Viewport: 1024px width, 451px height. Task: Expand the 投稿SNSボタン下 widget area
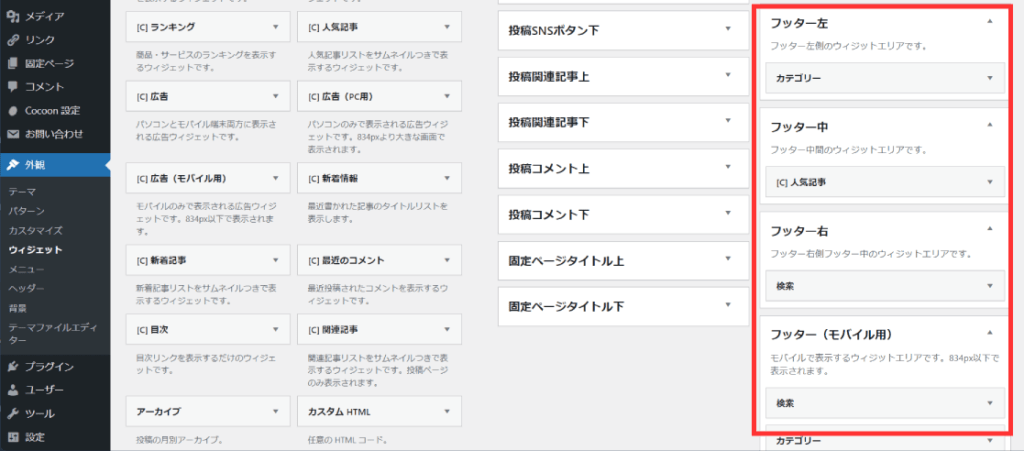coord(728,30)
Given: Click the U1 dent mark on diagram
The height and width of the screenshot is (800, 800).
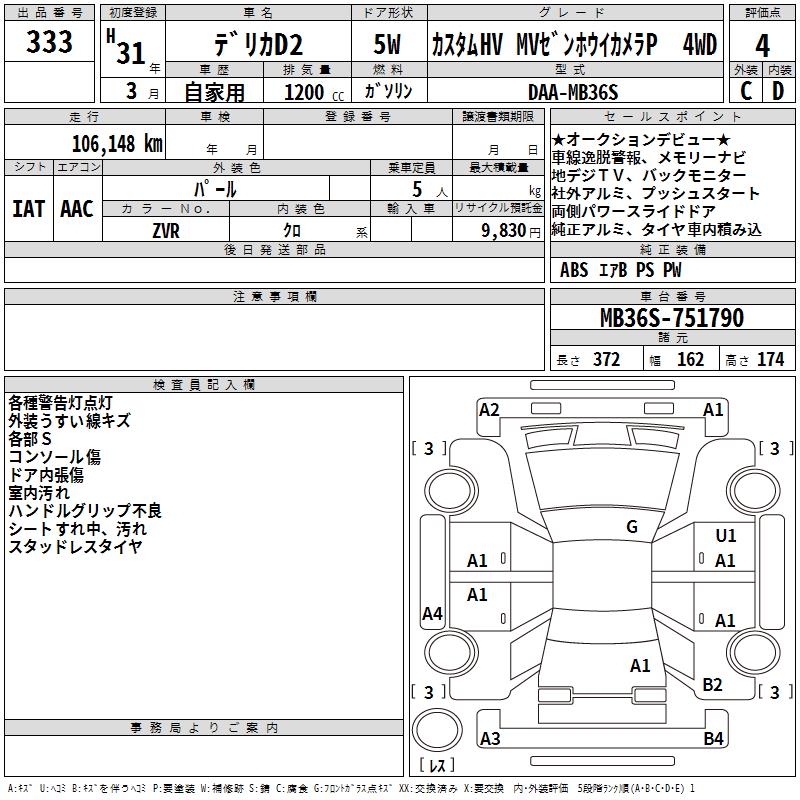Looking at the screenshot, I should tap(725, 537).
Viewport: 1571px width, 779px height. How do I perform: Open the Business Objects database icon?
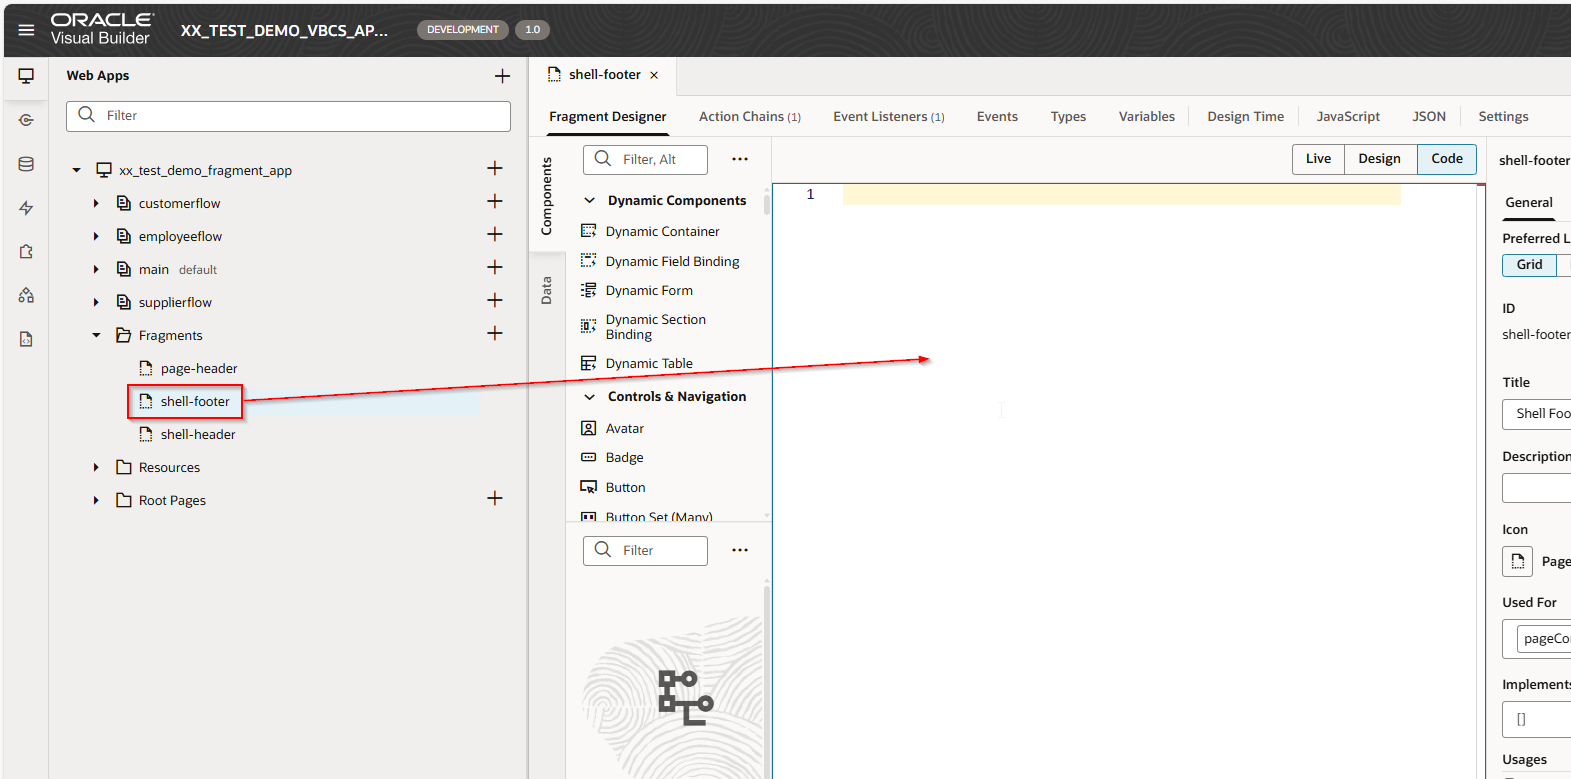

WHAT THE TASK ASKS
Lines from the one holding "The height and" down to the last line of the entries above must be retyped exactly, inclusive of both, with no pictures and nothing else.

RESULT BELOW
The height and width of the screenshot is (800, 800).
Looking at the screenshot, I should tap(725, 537).
Viewport: 1571px width, 779px height. How do I perform: Open the Business Objects database icon?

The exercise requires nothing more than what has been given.